1. 程式人生 > 其它 >無監督學習 Kmeans

無監督學習 Kmeans

無監督學習

自動對輸入資料進行分類或者分群

優點:
演算法不受監督資訊(偏見)的約束,可能考慮到新的資訊
不需要標籤資料,極大程度擴大資料樣本

Kmeans 聚類

根據資料與中心點距離劃分類別
基於類別資料更新中心點
重複過程直到收斂
特點:實現簡單、收斂快;需要指定類別數量(需要告訴計算機要分成幾類)

  1. 選擇聚類的個數
  2. 確定聚類中心
  3. 根據點到聚類中心聚類確定各個點所屬類別
  4. 更具各個類別資料更新聚類中心
  5. 重複以上步驟直到收斂(中心點不再變化)

均值漂移聚類 Meanshift

在中心點一定區域檢索資料點
更新中心
重複流程到中心點穩定

DBSCAN演算法(基於密度的空間聚類演算法)

基於區域點密度篩選有效資料
基於有效資料向周邊擴張,直到沒有新點加入
特點:過濾噪音資料;不需要人為選擇類別數量;資料密度不同時影響結果

KNN K鄰近分類監督學習

給定一個訓練資料集,對新的輸入例項,在訓練資料集中找到與該例項最鄰近的K個例項,這K個例項的多數屬於某個類, 就把該輸入例項分類到這個類中。

參考連結

https://blog.csdn.net/weixin_46344368/article/details/106036451?spm=1001.2014.3001.5502

code

#載入資料並預覽
import pandas as pd
import numpy as np
data = pd.read_csv('data.csv')
data.head()
#定義X和y
X = data.drop(['labels'],axis=1)
y = data.loc[:,'labels']
y.head()#預覽
pd.value_counts(y) #檢視類別數(這裡有0,1,2三個類別)以及每個類別對應的樣本數
#匯入資料以及資料視覺化
%matplotlib inline
from matplotlib import pyplot as plt
fig1 = plt.figure()
plt.scatter(X.loc[:,'V1'],X.loc[:,'V2'])
plt.title("un-labled data")
plt.xlabel('V1')
plt.ylabel('V2')
plt.show()
#給出標籤
fig1 = plt.figure()
label0 = plt.scatter(X.loc[:,'V1'][y==0],X.loc[:,'V2'][y==0])
label1 = plt.scatter(X.loc[:,'V1'][y==1],X.loc[:,'V2'][y==1])
label2 = plt.scatter(X.loc[:,'V1'][y==2],X.loc[:,'V2'][y==2])

plt.title("labled data")
plt.xlabel('V1')
plt.ylabel('V2')
plt.legend((label0,label1,label2),('label0','label1','label2'))
plt.show()

#建立模型
from sklearn.cluster import KMeans
KM = KMeans(n_clusters=3,random_state=0)
KM.fit(X)

#給出中心點
centers = KM.cluster_centers_

fig3 = plt.figure()
label0 = plt.scatter(X.loc[:,'V1'][y==0],X.loc[:,'V2'][y==0])
label1 = plt.scatter(X.loc[:,'V1'][y==1],X.loc[:,'V2'][y==1])
label2 = plt.scatter(X.loc[:,'V1'][y==2],X.loc[:,'V2'][y==2])

plt.title("labled data")
plt.xlabel('V1')
plt.ylabel('V2')
plt.legend((label0,label1,label2),('label0','label1','label2'))
plt.scatter(centers[:,0],centers[:,1])
plt.show()

#測試資料: V1=80,V2=60
y_predict_test = KM.predict([[80,60]])
print(y_predict_test)

y_predict = KM.predict(X)
print(pd.value_counts(y_predict),'\n',pd.value_counts(y))

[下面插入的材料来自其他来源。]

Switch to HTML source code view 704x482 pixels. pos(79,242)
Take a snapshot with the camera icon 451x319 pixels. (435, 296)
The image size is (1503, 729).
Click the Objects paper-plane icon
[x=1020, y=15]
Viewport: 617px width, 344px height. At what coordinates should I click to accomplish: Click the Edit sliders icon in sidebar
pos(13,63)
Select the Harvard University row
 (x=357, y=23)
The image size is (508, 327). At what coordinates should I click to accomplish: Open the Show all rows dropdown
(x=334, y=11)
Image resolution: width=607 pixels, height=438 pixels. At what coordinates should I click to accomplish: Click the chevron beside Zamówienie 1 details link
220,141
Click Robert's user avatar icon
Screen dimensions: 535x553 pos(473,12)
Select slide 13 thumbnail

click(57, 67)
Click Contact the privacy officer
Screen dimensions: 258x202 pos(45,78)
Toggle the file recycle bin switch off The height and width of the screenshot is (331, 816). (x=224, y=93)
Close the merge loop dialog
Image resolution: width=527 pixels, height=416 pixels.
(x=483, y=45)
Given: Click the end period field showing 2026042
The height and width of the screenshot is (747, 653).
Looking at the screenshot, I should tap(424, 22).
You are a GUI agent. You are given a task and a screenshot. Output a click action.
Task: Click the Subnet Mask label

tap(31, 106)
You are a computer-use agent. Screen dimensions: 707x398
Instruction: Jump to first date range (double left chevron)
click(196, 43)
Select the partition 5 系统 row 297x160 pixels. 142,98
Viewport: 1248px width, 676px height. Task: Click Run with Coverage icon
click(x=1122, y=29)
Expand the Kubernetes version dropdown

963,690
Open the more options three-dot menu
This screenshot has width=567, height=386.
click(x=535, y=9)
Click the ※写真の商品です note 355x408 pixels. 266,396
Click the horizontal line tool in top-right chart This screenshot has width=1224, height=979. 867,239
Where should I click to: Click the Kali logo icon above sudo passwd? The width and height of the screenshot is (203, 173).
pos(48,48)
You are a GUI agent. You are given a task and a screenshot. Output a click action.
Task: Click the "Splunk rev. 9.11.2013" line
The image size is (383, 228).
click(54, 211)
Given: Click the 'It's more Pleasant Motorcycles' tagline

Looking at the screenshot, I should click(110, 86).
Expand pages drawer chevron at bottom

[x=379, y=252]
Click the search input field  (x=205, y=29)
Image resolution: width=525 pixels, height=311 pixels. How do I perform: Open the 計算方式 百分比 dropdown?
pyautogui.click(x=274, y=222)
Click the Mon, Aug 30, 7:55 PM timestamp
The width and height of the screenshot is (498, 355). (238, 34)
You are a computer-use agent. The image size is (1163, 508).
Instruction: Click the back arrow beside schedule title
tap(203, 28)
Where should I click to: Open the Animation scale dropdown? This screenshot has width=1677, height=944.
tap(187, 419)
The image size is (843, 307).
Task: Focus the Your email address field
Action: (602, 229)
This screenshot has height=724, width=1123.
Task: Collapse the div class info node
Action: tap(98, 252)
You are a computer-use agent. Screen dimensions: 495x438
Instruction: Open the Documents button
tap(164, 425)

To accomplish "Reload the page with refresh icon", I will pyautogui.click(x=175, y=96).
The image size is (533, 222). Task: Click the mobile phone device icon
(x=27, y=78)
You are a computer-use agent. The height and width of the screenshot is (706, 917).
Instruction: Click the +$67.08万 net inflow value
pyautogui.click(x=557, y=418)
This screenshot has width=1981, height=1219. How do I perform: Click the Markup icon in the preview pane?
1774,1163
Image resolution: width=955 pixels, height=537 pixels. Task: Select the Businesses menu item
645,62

from sklearn.metrics import accuracy_score
accuracy = accuracy_score(y,y_predict)
print(accuracy)

fig4 = plt.subplot(121)
label0 = plt.scatter(X.loc[:,'V1'][y_predict==0],X.loc[:,'V2'][y_predict==0])
label1 = plt.scatter(X.loc[:,'V1'][y_predict==1],X.loc[:,'V2'][y_predict==1])
label2 = plt.scatter(X.loc[:,'V1'][y_predict==2],X.loc[:,'V2'][y_predict==2])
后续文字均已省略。